[Stored data entries]

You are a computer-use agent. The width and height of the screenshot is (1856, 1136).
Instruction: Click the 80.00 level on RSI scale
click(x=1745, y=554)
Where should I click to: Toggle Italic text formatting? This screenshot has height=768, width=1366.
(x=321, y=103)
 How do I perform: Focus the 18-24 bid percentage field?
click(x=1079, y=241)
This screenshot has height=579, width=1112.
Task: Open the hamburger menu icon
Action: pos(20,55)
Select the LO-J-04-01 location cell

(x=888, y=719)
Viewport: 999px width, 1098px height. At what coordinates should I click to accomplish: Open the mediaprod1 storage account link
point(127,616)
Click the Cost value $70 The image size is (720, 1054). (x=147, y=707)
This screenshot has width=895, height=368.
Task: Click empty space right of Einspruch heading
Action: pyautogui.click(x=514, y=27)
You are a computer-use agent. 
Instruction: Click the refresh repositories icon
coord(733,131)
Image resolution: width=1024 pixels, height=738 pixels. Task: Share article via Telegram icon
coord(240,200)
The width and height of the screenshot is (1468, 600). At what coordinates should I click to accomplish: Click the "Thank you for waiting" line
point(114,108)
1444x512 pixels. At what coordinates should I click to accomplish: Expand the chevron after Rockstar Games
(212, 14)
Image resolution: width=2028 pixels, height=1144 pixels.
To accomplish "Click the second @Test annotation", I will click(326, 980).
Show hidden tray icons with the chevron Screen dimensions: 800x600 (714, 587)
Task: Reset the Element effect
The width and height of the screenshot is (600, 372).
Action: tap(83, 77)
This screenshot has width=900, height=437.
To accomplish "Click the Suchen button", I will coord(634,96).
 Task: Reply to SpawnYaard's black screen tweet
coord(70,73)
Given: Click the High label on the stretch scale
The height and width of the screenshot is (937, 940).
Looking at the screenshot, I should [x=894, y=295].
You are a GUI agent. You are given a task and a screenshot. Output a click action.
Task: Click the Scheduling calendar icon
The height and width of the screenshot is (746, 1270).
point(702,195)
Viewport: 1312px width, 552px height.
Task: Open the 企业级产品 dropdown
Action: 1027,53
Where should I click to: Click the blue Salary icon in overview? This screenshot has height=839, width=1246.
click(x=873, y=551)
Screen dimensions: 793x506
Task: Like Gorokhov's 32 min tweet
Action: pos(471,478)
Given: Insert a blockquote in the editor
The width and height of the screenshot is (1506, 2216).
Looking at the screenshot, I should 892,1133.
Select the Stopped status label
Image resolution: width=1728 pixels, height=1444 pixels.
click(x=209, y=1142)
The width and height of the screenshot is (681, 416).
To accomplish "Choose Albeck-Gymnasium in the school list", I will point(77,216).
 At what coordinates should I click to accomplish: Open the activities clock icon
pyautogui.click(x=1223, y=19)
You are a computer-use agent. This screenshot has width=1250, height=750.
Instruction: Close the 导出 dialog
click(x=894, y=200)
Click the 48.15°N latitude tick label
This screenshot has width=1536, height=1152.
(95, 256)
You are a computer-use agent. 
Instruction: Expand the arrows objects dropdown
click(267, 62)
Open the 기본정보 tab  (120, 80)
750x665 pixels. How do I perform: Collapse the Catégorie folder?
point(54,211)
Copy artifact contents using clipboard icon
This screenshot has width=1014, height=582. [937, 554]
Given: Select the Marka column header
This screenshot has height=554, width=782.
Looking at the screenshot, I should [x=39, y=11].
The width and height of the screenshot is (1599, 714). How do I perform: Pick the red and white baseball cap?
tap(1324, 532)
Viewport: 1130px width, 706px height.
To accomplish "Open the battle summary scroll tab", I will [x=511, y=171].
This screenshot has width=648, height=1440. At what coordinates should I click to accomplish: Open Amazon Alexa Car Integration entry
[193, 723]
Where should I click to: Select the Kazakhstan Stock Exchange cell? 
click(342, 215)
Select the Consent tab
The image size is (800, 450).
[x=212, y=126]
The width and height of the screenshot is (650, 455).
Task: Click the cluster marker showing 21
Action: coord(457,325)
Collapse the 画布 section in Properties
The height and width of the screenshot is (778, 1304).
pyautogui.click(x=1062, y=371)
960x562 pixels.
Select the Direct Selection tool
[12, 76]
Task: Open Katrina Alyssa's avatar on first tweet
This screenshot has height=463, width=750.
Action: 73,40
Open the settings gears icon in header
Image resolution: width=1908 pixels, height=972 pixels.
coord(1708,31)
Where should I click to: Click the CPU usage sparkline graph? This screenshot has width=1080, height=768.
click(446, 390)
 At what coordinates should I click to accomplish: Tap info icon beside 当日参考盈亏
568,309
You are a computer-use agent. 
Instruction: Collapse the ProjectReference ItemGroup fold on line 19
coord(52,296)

**Description of the task:**
Could you set down, word for word, only the lines above from the line with "Instruction: Close the 导出 dialog" to the line with "Task: Open Katrina", including both?

**Written response:**
Instruction: Close the 导出 dialog
click(x=894, y=200)
Click the 48.15°N latitude tick label
This screenshot has width=1536, height=1152.
(95, 256)
You are a computer-use agent. 
Instruction: Expand the arrows objects dropdown
click(267, 62)
Open the 기본정보 tab  (120, 80)
750x665 pixels. How do I perform: Collapse the Catégorie folder?
point(54,211)
Copy artifact contents using clipboard icon
This screenshot has width=1014, height=582. [937, 554]
Given: Select the Marka column header
This screenshot has height=554, width=782.
Looking at the screenshot, I should [x=39, y=11].
The width and height of the screenshot is (1599, 714). How do I perform: Pick the red and white baseball cap?
tap(1324, 532)
Viewport: 1130px width, 706px height.
To accomplish "Open the battle summary scroll tab", I will [x=511, y=171].
This screenshot has width=648, height=1440. At what coordinates should I click to accomplish: Open Amazon Alexa Car Integration entry
[193, 723]
Where should I click to: Select the Kazakhstan Stock Exchange cell? 
click(342, 215)
Select the Consent tab
The image size is (800, 450).
[x=212, y=126]
The width and height of the screenshot is (650, 455).
Task: Click the cluster marker showing 21
Action: coord(457,325)
Collapse the 画布 section in Properties
The height and width of the screenshot is (778, 1304).
pyautogui.click(x=1062, y=371)
960x562 pixels.
Select the Direct Selection tool
[12, 76]
Task: Open Katrina Alyssa's avatar on first tweet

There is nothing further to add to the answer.